Will a Veteran’s Permanent and Total Disability Be Reduced Down the Road?

If you’re a veteran with a permanent disability rating, you may qualify for benefits such as special monthly compensation or property tax waivers (depending on your state). However, many veterans wonder whether their ratings will be reduced down the road.

In most cases, your disability will not be reduced once you’re considered permanently disabled by the VA. But there are two exceptions. Let’s understand: Will a veteran’s permanent and total disability be reduced down the road?

What is a TDIU?

This is how to get permanent and total disability from the VA. To be rated as P&T, you must have one or more conditions that result in a 100% disability rating and show no signs of improvement. The VA must also determine that your condition prevents you from working in substantially gainful employment. Substantially gainful work is a job that pays an annual income above the poverty threshold, which varies annually. Marginal employment, such as odd jobs, does not count toward this standard.

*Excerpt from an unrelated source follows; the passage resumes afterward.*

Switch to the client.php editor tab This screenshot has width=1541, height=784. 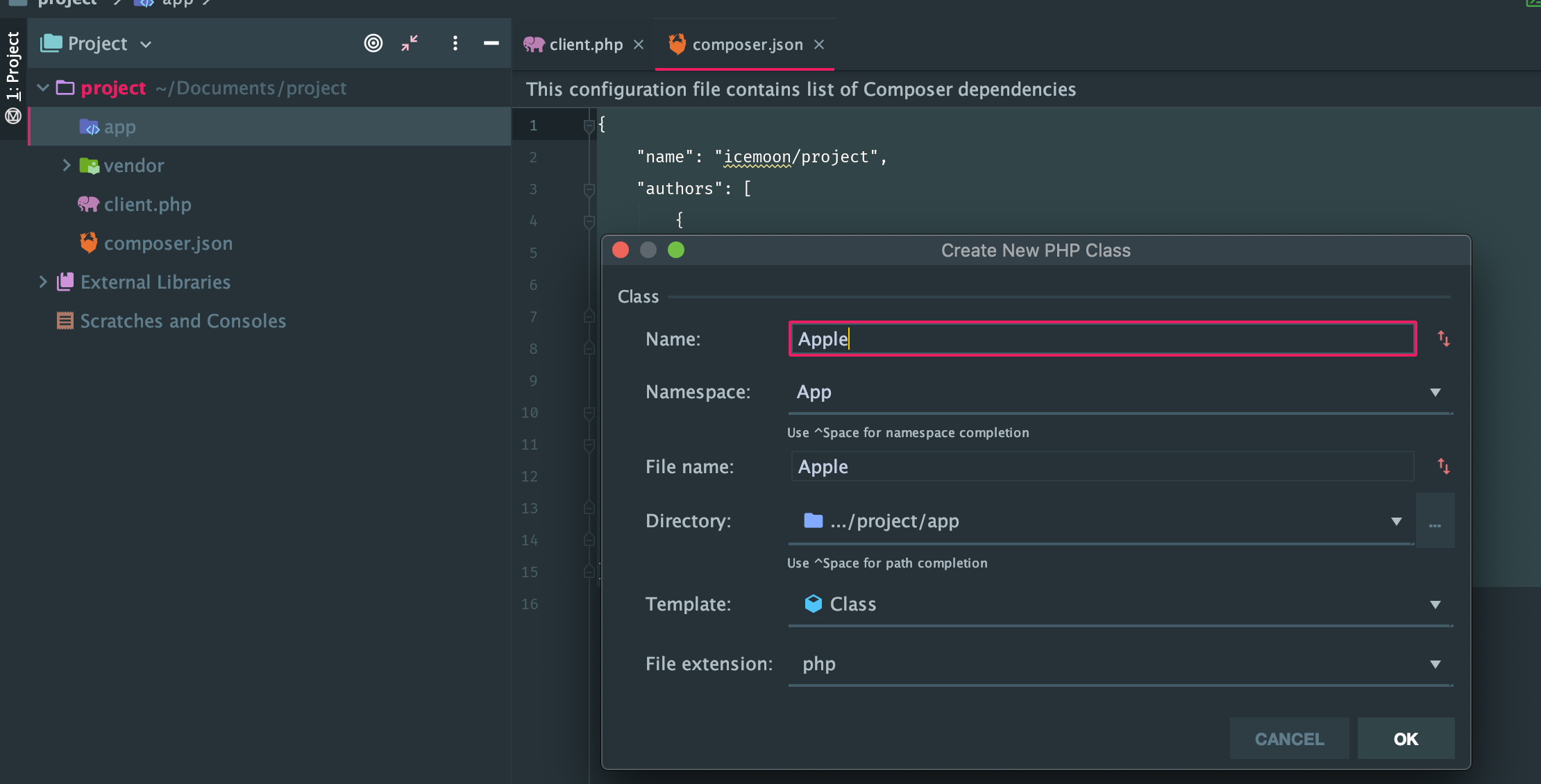(585, 45)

If the severity of your service-connected disabilities does not meet a 100% rating on the schedule, you may still be able to get TDIU. The VA will review your case on a case-by-case basis, considering the details of your injuries and their impact on your ability to work.

TDIU offers the same monthly compensation as a 100% rating without meeting all the schedular requirements for a P&T disability. You should consider this option if you are a veteran with significant employment impairments.

How Do I Know if I Qualify?

A veteran can be assigned a permanent disability rating if their injury isn’t expected to improve or change within their lifetime. This can apply to conditions like losing a limb or many long-term illnesses.

You can find out if you qualify for a permanent disability rating by reading your Rating Decision letter. There should be a box that says “Permanent and Total” or some language hints at permanence. You can also log in to your eBenefits account and review the ratings VA has assigned you.

However, you still need to receive a permanent rating to receive TDIU. You must demonstrate that your disability prevents you from pursuing substantial gainful employment. To do so, you’ll need medical evidence and treatment records that indicate your condition is unlikely to improve at any point in time. You can submit this documentation to request that the VA add a finding of TDIU to your permanent disability rating. Alternatively, you can pursue this claim by appealing your initial claims decision.

How Do I Know if I’m eligible for a TDIU?

A VA regional office determines TDIU eligibility. They will examine your case and send you a statement from your last employer stating how much money you made each year. The VA then compares this amount to the poverty threshold for that year. The VA may terminate your TDIU rating or reduce your benefit if you earn more than this number.

Suppose you don’t meet the schedular requirements for TDIU (you need a disability rated at least 70 percent or two disabilities that combine to at least 70 percent, with one rated at 40 percent). In that case, you may still qualify for extra-schedular TDIU. This type of TDIU is designed for cases where the standard VA rating schedule doesn’t accurately capture how severe your service-related injuries and conditions are.

The application process is more involved and requires a stronger case than regular TDIU benefits. It would help if you always worked with a VA-approved attorney when applying for this benefit.

How Do I Apply for a TDIU?

The application process for TDIU is complex and requires the submission of a great deal of documentation, testimony, and medical evidence. Having an attorney by your side to help compile this information can be instrumental in successfully obtaining your TDIU claim.

You must prove that your service-connected disabilities prevent you from acquiring and maintaining substantially gainful employment to receive TDIU benefits. Evidence supporting your claim can include statements from friends, family members, co-workers, previous supervisors, and medical and vocational experts.

Many veterans find themselves denied at this stage of the process, which can be a stressful time. However, you have the right to appeal this decision within one year. An experienced TDIU lawyer can evaluate your case and help you develop a strong appeal.